Mortality rates from emergent surgical intervention range from 10% to 38%.

Morbidity from surgery deferred until after attempts at embolization in one recent report was 18%, with zero mortality. There were no deaths in another series in which surgical resections were performed only after embolization.

What’s the evidence?

Dweik, RA, Stoller, JK. “Role of bronchoscopy in massive hemoptysis”. Clin Chest Med. vol. 20. 1999. pp. 89-105. (Comprehensive review of management, epidemiology, outcomes and management of massive hemoptysis.)

Jean-Baptiste, E. “Clinical assessment and management of massive hemoptysis”. Crit Care Med. vol. 28. 2000. pp. 1642-7. (Excellent review of the management of massive hemoptysis.)

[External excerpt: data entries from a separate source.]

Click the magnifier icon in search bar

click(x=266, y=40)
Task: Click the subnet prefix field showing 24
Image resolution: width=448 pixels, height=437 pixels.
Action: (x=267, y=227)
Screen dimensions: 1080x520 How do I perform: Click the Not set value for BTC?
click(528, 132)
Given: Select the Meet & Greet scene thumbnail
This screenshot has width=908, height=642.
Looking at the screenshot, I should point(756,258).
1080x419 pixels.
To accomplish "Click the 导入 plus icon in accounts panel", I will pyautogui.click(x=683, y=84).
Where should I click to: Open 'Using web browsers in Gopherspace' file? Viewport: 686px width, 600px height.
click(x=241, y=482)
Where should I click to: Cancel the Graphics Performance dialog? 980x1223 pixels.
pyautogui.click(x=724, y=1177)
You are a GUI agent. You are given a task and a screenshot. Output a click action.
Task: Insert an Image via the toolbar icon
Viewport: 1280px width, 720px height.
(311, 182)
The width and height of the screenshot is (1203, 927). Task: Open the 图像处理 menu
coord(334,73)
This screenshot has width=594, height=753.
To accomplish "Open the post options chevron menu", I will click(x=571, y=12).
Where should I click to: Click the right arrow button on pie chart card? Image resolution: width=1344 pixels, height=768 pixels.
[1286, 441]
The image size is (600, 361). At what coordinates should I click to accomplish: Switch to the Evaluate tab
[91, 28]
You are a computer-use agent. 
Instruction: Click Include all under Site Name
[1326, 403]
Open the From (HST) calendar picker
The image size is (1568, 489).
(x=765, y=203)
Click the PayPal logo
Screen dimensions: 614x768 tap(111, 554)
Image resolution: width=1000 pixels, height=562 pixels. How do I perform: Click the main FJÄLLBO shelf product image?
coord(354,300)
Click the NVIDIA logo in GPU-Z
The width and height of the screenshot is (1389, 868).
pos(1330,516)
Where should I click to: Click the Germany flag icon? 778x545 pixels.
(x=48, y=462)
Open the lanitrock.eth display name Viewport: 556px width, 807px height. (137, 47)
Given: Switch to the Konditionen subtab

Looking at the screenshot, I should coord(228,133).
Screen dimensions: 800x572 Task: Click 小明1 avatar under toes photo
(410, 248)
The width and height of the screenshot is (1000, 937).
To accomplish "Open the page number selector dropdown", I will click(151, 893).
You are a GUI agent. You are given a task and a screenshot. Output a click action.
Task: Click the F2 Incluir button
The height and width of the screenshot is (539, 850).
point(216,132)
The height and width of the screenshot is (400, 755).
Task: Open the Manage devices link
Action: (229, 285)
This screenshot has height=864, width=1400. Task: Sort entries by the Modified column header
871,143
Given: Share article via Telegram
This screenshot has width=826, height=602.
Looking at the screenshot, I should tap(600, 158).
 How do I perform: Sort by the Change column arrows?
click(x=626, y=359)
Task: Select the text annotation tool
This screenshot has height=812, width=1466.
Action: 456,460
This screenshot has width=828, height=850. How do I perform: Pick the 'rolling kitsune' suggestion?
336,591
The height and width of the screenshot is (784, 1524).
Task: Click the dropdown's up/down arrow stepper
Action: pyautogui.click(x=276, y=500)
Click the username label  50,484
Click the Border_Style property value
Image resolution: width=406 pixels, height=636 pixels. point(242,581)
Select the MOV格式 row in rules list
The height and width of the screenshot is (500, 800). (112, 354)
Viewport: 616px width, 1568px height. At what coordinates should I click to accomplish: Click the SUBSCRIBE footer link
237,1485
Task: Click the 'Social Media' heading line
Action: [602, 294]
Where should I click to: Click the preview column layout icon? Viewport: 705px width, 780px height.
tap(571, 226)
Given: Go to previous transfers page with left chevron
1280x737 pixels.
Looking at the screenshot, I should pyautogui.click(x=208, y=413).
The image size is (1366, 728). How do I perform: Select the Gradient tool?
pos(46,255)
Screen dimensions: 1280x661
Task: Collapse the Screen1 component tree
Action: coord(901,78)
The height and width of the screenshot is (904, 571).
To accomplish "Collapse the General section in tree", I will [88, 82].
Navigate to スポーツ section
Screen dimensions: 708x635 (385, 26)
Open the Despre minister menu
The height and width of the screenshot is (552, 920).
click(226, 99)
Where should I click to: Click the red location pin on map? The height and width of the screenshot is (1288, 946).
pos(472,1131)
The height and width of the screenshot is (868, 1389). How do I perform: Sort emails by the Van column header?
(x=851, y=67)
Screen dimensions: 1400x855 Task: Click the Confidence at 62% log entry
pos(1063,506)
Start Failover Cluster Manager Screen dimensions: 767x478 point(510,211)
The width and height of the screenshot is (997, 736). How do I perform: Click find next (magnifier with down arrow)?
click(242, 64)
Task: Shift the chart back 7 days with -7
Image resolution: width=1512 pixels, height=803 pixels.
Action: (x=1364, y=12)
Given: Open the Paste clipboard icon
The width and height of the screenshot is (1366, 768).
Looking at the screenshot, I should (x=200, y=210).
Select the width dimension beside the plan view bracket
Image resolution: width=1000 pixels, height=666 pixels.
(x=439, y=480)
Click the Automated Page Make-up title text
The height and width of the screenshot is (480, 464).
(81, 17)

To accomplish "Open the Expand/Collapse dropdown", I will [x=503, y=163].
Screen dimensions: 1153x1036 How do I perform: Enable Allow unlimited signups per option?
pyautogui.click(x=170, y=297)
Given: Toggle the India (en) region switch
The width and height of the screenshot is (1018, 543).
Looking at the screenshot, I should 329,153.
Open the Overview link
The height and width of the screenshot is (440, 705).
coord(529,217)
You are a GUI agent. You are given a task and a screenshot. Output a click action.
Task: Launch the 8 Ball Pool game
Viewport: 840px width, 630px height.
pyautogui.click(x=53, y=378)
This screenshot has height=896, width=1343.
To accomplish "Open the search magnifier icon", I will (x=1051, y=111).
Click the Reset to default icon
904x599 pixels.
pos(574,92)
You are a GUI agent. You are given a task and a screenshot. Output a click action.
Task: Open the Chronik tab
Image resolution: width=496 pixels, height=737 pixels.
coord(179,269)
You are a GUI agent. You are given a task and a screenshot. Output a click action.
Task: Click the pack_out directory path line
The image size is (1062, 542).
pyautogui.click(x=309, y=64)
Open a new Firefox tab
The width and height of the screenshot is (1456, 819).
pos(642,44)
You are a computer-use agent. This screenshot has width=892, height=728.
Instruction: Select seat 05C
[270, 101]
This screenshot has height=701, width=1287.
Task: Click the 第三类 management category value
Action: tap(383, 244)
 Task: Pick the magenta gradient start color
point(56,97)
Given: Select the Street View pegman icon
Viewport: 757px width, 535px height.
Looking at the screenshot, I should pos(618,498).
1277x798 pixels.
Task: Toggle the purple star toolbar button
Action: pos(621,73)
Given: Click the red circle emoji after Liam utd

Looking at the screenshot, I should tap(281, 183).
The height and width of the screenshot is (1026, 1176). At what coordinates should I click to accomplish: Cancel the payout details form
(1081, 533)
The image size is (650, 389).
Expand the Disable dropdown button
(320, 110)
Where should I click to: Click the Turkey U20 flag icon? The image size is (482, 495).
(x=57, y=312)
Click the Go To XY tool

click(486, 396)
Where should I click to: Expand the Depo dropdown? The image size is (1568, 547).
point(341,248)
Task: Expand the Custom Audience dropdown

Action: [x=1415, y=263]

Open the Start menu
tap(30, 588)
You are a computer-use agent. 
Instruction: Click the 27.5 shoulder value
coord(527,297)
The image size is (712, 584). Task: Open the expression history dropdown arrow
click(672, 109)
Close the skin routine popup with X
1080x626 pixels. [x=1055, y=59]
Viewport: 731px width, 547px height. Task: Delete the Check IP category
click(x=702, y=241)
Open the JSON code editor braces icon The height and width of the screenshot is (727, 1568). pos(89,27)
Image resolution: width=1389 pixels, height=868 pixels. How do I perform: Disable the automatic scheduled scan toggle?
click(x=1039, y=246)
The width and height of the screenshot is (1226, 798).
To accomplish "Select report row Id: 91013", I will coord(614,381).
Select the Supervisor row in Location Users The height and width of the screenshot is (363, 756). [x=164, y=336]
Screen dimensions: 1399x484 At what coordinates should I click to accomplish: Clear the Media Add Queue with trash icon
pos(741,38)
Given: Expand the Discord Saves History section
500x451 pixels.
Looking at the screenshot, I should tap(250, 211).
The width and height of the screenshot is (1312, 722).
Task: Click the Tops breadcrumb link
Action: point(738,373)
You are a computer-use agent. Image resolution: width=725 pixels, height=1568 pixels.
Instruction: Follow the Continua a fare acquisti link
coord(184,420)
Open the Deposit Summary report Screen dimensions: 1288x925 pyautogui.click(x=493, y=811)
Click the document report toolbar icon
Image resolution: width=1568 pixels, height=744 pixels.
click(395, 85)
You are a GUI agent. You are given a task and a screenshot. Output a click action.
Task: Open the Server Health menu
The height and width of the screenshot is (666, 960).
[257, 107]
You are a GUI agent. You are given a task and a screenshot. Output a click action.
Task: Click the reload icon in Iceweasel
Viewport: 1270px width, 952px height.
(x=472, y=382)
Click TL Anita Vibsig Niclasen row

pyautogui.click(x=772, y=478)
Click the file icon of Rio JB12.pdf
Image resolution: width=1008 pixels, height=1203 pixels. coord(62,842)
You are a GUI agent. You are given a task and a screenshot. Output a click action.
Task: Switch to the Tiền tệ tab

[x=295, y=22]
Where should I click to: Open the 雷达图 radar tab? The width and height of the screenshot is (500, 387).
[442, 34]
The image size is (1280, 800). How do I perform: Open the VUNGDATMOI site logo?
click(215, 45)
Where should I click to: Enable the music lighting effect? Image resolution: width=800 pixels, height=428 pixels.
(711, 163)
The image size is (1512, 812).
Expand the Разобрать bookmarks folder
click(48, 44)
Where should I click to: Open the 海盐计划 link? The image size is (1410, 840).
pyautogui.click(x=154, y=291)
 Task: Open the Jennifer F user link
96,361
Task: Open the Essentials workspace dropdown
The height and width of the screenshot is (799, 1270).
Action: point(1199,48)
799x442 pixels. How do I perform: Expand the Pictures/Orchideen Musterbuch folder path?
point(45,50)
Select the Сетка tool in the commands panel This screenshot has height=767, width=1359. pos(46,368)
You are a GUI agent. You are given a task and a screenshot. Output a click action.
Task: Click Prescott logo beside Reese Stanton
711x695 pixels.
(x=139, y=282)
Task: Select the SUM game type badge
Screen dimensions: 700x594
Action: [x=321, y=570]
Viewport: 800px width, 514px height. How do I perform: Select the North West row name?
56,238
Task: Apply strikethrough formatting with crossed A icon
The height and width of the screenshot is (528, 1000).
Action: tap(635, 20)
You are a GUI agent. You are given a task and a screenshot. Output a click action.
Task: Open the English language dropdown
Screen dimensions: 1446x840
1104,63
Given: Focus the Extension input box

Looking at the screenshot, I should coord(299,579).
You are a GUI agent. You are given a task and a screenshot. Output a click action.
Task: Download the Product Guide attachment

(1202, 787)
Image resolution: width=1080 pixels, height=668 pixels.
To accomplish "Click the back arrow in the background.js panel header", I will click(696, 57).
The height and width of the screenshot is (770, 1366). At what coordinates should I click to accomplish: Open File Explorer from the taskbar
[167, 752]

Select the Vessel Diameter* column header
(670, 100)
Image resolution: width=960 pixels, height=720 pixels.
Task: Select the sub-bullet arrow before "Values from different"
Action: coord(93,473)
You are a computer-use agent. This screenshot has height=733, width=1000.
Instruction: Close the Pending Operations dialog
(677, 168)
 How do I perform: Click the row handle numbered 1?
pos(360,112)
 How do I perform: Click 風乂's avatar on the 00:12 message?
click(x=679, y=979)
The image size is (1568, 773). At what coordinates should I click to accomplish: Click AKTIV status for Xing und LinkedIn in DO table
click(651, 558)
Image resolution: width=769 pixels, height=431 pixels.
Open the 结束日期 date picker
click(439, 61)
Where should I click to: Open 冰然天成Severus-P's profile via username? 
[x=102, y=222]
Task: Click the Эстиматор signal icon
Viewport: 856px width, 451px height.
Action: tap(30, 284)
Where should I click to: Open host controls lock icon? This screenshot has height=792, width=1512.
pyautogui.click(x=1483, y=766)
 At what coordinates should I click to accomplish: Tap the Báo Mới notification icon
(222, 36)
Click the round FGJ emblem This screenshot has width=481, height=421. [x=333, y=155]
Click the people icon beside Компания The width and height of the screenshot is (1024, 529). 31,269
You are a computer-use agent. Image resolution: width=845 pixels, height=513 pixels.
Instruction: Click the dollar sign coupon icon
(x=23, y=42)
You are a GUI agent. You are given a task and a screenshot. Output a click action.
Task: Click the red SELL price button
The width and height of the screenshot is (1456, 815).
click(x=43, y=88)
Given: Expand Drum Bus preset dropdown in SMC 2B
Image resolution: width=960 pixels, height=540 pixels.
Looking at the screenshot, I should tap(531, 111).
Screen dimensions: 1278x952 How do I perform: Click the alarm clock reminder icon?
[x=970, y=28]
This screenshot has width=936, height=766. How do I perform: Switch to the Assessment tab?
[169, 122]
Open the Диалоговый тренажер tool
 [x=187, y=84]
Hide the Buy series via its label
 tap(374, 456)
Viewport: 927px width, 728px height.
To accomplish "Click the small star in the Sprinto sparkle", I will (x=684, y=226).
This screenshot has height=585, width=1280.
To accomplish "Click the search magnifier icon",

Shigemura, N, Wan, IY, Yu, SC, Wong, RH, Hsin, MK. “Multidisciplinary management of life-threatening massive hemoptysis: a 10-year experience”. Ann Thorac Surg. vol. 87. 2009. pp. 849-53. (Recent report emphasizing the reduction in mortality and morbidity from delaying emergent surgery until after bronchial embolization, and reduction of morbidity by utilizing rigid bronchoscopy for airway toilet intra- and pre-operatively. Compelling evidence for using a multidiscplinary approach.)

Sakr, L, Dutau, H. “Massive hemoptysis: an update on the role of bronchoscopy in diagnosis and management”. Respiration. vol. 80. 2010. pp. 38-58. (An exhaustive, up-to-date and excellent review of the bronchoscopic management of massive hemoptysis.)

Chun, JY, Morgan, R, Belli, AM. “Radiological management of hemoptysis: a comprehensive review of diagnostic imaging and bronchial arterial embolization”. Cardiovasc Intervent Radiol. vol. 33. 2010. pp. 240-50. (Comprehensive review of bronchial arterial embolization techniques as first-line therapy for management of massive hemoptysis.)